Symmetry and its breaking have been fertile themes in modern physics. In the context of relativistic quantum field theory, they have guided us to formulating fundamental laws. They have also helped us to understand the possible states of matter, and to analyze behavior within those states.
The classification of possible regular arrangements of molecules into crystals, and the recognition that physical properties of materials – including cleavage patterns, optical and elastic response, and above all band structure and quasiparticle behavior – is an especially impressive application. Here the governing symmetry is spatial translation. In the formation of a crystal lattice, the complete group of spatial translations is broken down to some discrete subgroup. (A full analysis should also include rotation symmetries, spatial reflection, and, when magnetic structure is involved, time reversal.) Perhaps the most fundamental symmetry of all is time translation symmetry. It is the statement that the laws of physics are unchanging and eternal. Strangely enough, there does not seem to be a convenient shorthand for the seven-syllable phrase “time translation symmetry”; here I will call it τ (tau). τ is related, through Emmy Noether’s fundamental theorem, to the conservation of energy.
By analogy, it is natural to consider the possibility of states of matter wherein τ is broken down to a discrete subgroup. In that case, we may refer to a time crystal (22), (23). Whereas an ordinary (spatial) crystal contains an orderly pattern of molecules, a time crystal contains an orderly pattern of events (22), (23).
A beating heart is a time crystal in the broadest, purely mathematical sense. But a heart is complicated to construct, delicate, imprecise, and needy of nourishment. It is an interesting question for physics, whether there are simple (i.e., well-characterized and reproducible), robust, precise, and autonomous time crystals. Ideally, one would like to have systems that exhibit typical hallmarks of spontaneous symmetry breaking, such as long-range order, sharp phase transitions, and soft modes, wherein τ is the relevant (broken) symmetry.
Although spontaneous symmetry breaking is an established and mature topic in modern
physics, it is not entirely straightforward to extend that concept to τ (24). Indeed, the usual
heuristic to motivate spontaneous symmetry breaking is that a system will reduce its symmetry
in order to minimize its energy (or, at finite temperature, free energy), but if τ is broken,
then energy is no longer a useful, conserved quantity.

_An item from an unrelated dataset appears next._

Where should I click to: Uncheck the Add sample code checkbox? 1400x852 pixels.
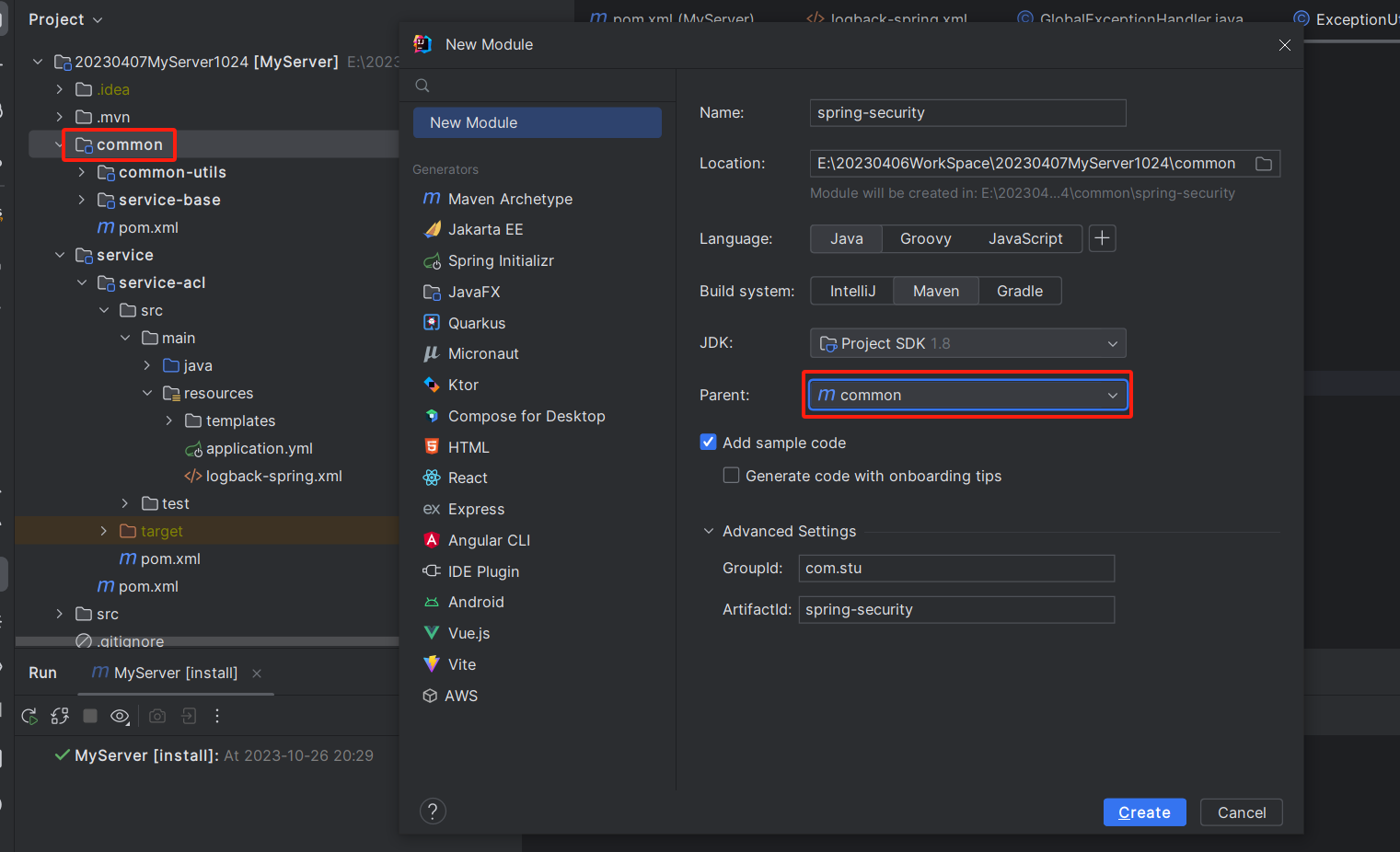coord(708,443)
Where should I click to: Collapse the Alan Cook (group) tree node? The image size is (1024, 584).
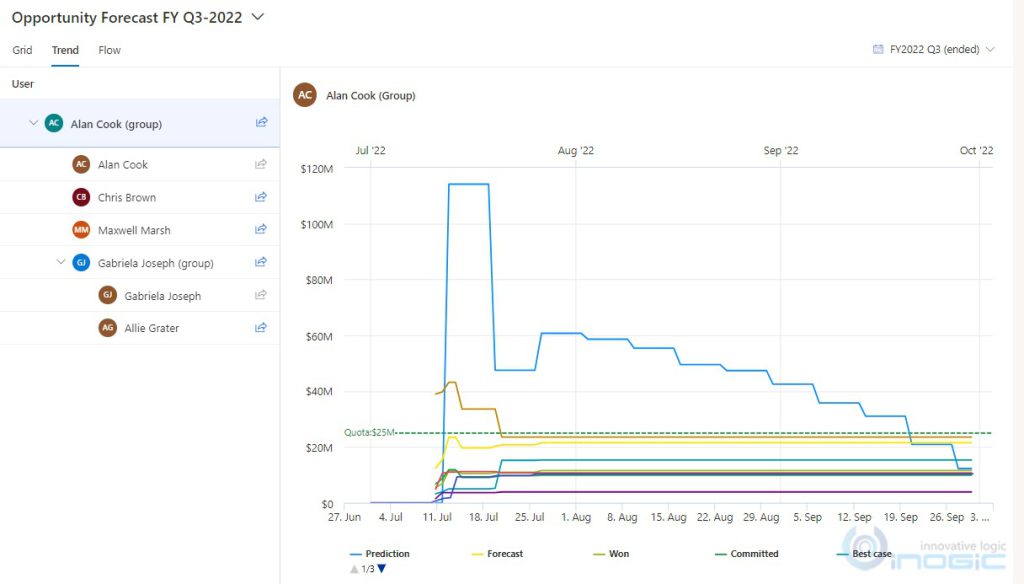click(34, 122)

Nevertheless, there are physical systems which exhibit several of the hallmarks of
spontaneous τ breaking, and thus deserve to be called physical time crystals. One class is related
to the AC Josephson effect (25). In that effect, a constant voltage, applied across a
superconducting junction, produces an oscillatory response. The AC Josephson effect in its usual
form is an imperfect time crystal (25), since the current is degraded by radiation (when the
circuit is closed) and by resistive dissipation, but those limitations can be overcome in systems
inspired by similar concepts.
Recently a new and very interesting class of time crystals, the so-called Floquet time
crystals, was predicted, and then demonstrated experimentally (26) (27). These are driven
systems, subject to a time-dependent Hamiltonian with period T, so H(t+T) = H(t). In
different examples, they exhibit response which is periodic only with the longer periods 2T
or 3T. Thus, the equations of a Floquet time crystal exhibit a discrete version of τ , but its
response exhibits only a smaller (discrete) symmetry.